As taxpayers who contribute to overall public education funding, parents
should have the broadest educational options available.
Instead, too many are forced to raise their children in failing
districts with few options. The public school monopoly dictates, through
geographical boundaries, who will attend what school. Tax dollars are
swallowed by unaccountable bureaucracies more concerned with
administrative requirements than with children.
Ohio's charter schools and vouchers are changing the dynamic and
offering a solution. The programs infuse the underperforming public
education system with a healthy dose of free market competition. And
through that competition, improve education across the board.
The Columbus Dispatch praised their contribution stating in a recent
editorial, "The only thing that has prodded the conventional school
system to do something about its mediocrity, inefficiency and inertia is
the alarm generated when students and the money to educate them began to
decamp for voucher and charter schools."
The newspaper also took issue with Gov. Strickland's lack of
accountability argument writing, "Parents can pull their children out of
these schools whenever they like for any reason. Until the advent of
charters and vouchers, the majority of parents had no way of punishing a
failing conventional public school so immediately and directly."

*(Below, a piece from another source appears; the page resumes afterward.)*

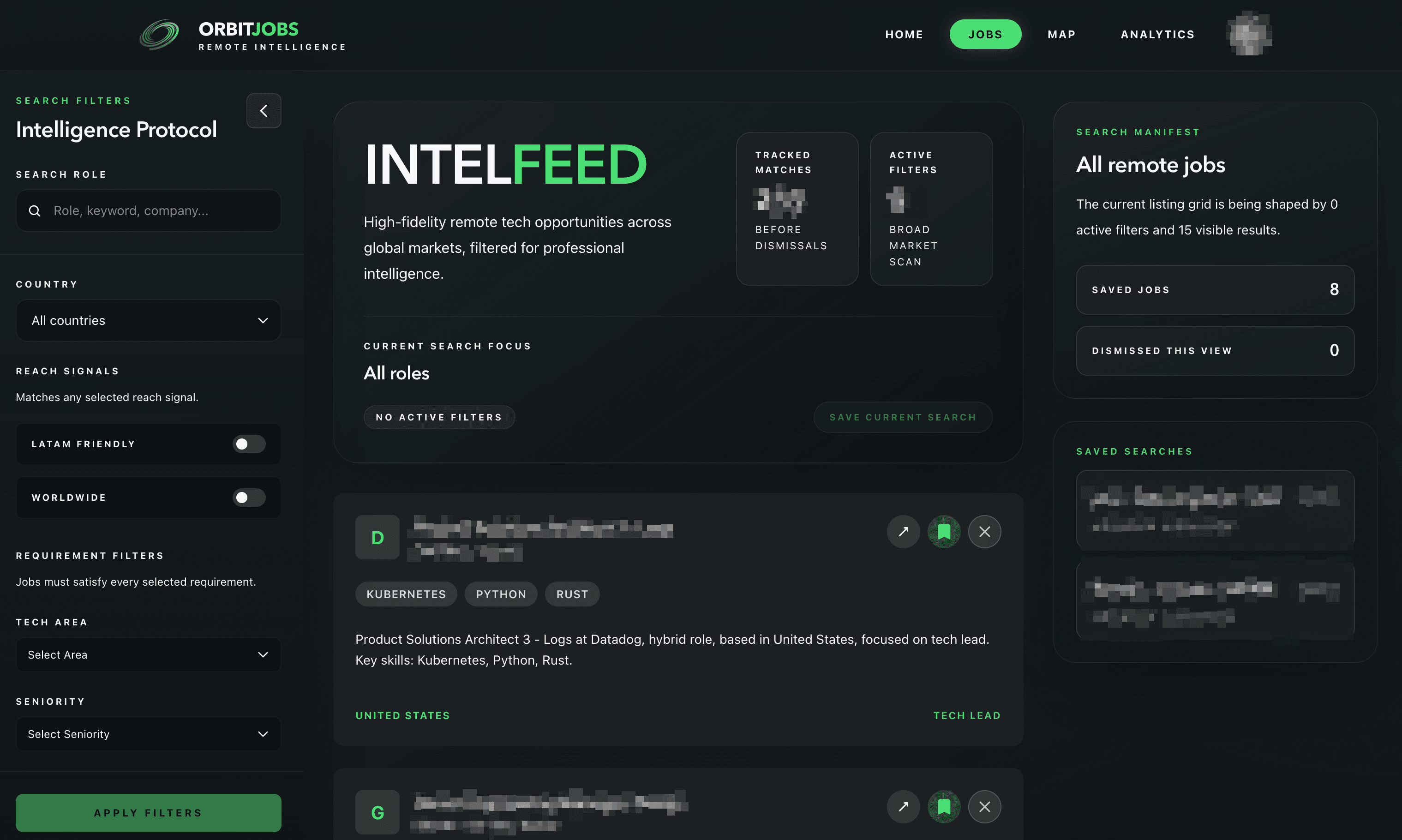The width and height of the screenshot is (1402, 840).
Task: Open the Select Seniority dropdown
Action: [x=148, y=734]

The Dayton Daily News also joined the debated adding, "Ohio's public
schools are better today because of the competition charter schools and
vouchers have created. The governor and public school advocates need to
deal with that."
These two newspapers, usually all too willing to carry water for Ohio's
new Democrat governor, sharply broke ranks with Gov. Strickland because
they understand the negative impact his push will have on poor children.
They care.
So too should school choice advocates across the nation. In Ohio,
opponents of educational options and empowerment are emboldened by
recent electoral victories. They control the governor's office, wield
the veto pen and stand ready to eliminate charter schools and vouchers.
In the 1960's, Rev. King fought segregationists who put up barriers to
basic human rights and denied African-Americans the civil rights each of
our nation's citizens are guaranteed. Today, we fight entrenched
bureaucracy, greedy teachers' unions and their politician allies. Their
hearts may be different, but their desired result is the same. They
seek to deny poor children a fundamental civil right - equal access to a
quality education.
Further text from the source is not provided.